In [76]:
using Distributions
using KernelDensity
using Plots
plotly()

Plots.PlotlyBackend()

In [25]:
mu_0 = 5.0 # avg income from fishing
mu_1 = 6.0 # avg income from hunting
mu_Y = [mu_1, mu_0] # mean vector for Y
mu_U = [0.0, 0.0]
sigma = [1.0 -0.5; -0.5 2.0] # covariance matrix for Y and U

Y = MvNormal(mu_Y, sigma)
U = MvNormal(mu_U, sigma)

FullNormal(
dim: 2
μ: [0.0,0.0]
Σ: 2x2 Array{Float64,2}:
  1.0  -0.5
 -0.5   2.0
)


In [190]:
srand(123) # set seed
u = rand(U, 100)

# plot the distribution of the talents
scatter(u[1,:], u[2,:], color= :blue, label="", title="Distribution of U (talents)", xlabel="Fishing (U0)", ylabel="Hunting (U1)")
hline!([0], label="", color=:black)
vline!([0], label="", color=:black)
xlims!(-5,5)
ylims!(-5,5)

In [193]:
# Marginal distributions of f(Y|D=1) and f(Y|D=0)
Plots.plot([x -> pdf(Normal(5,2), x),
    x -> pdf(Normal(6,1), x)]
, -3, 13, label=["f(Y|D=0) income fishing" "f(Y|D=1) income hunting"], title="Marginal distributions of Y")

People select the treatment ($D=1$) if $Y_1 > Y_0$ where $$Y_1 = \mu_1 + U_1 \\ Y_0 = \mu_0 + U_0 $$

We can therefore specify for everyone in the population, if they should choose the treatment by solving

$$
\begin{align}
Y_1 - Y_0 &> 0 \\
(\mu_1 + U_1) - (\mu_0 + U_0) &> 0 \\
(\mu_1 + U_1) - (\mu_0 + U_0) &= 0 \\
U_0 &= \mu_1 - \mu_0 + U_1
\end{align}
$$

In [202]:
scatter(u[1,:], u[2,:], color= :blue, label="", title="Distribution of U (talents)", xlabel="Fishing (U0)", ylabel="Hunting (U1)")
hline!([0], label="", color=:black)
vline!([0], label="", color=:black)
xlims!(-5,5)
ylims!(-5,5)
plot!(x -> x+1, -5, 5, label="threshold for choosing D=1 (below line)")

In [223]:
stdU = sqrt(sigma[1,1] + sigma[2,2] - 2*sigma[1,2]) # this is the standard error of U
Z    = (mu_1 - mu_0) / stdU # this is the Z value
eps  = (u[2,:] - u[1,:]) / stdU # these are the epsilon values, specific for each person

# people choose D=1 if eps < Z
idx = eps .< Z
uD1 = u[:,idx];

In [224]:
scatter(u[1,:], u[2,:], color= :blue, label="", title="Distribution of U (talents)", xlabel="Fishing (U0)", ylabel="Hunting (U1)")
scatter!(uD1[1,:], uD1[2,:], color= :red, label="", title="Distribution of U (talents)", xlabel="Fishing (U0)", ylabel="Hunting (U1)")
hline!([0], label="", color=:black)
vline!([0], label="", color=:black)
xlims!(-5,5)
ylims!(-5,5)
plot!(x -> x+1, -5, 5, label="threshold for choosing D=1 (below line)")

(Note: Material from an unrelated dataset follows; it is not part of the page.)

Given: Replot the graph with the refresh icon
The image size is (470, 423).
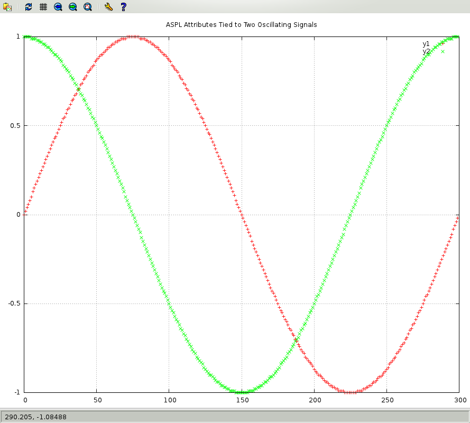Looking at the screenshot, I should (x=29, y=7).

We can summarize this result with $$ P(D=1) = P(\epsilon < Z) = \Phi(Z) $$

Similarly, we can ask ourselves: Who takes the treatment (selects hunting)? this can be visualized by the marginal distribution of hunting. Given the threshold of selecting hunting (=.5), this becomes a truncated normal distribution!

In [240]:
# Marginal distributions of f(Y|D=1) and f(Y|D=0)
Plots.plot([x -> pdf(Normal(0,1), x)]
, -4, 4, label=["f(Y|D=1) income hunting"], title="Marginal distributions of Y|D=1")
vline!([0.5], label="Z")

We can now evaluate all terms needed for ATE and ATOT:
$$
\begin{align}
E[Y_1|D=1] &= E[\mu_1 + U_1 | D = 1] \\
&= \mu_1 + E[U_1|D=1] \\
&= \mu_1 + E[U_1|\epsilon < Z] \\
&= \mu_1 - \sigma_{1\epsilon}\frac{\phi(Z)}{\Phi(Z)}
\end{align}
$$

In [262]:
sig0e = cov(u[2,:]', eps')
sig1e = cov(u[1,:]', eps')
N = Normal(0, 1);

In [266]:
EY1D1 = mu_1 - sig1e* (pdf(N, Z) / cdf(N, Z))
EY0D1 = mu_0 - sig0e* (pdf(N, Z) / cdf(N, Z))

ATOT = EY1D1 - EY0D1

1x1 Array{Float64,2}:
 2.00317

In [267]:
EY0D0 = mu_0 - sig0e* (pdf(N, Z) / (1 - cdf(N, Z)))
SB = EY0D1 - EY0D0 # selection bias

1x1 Array{Float64,2}:
 0.763565

In [269]:
NAIVE = EY1D1 - EY0D0

1x1 Array{Float64,2}:
 2.76674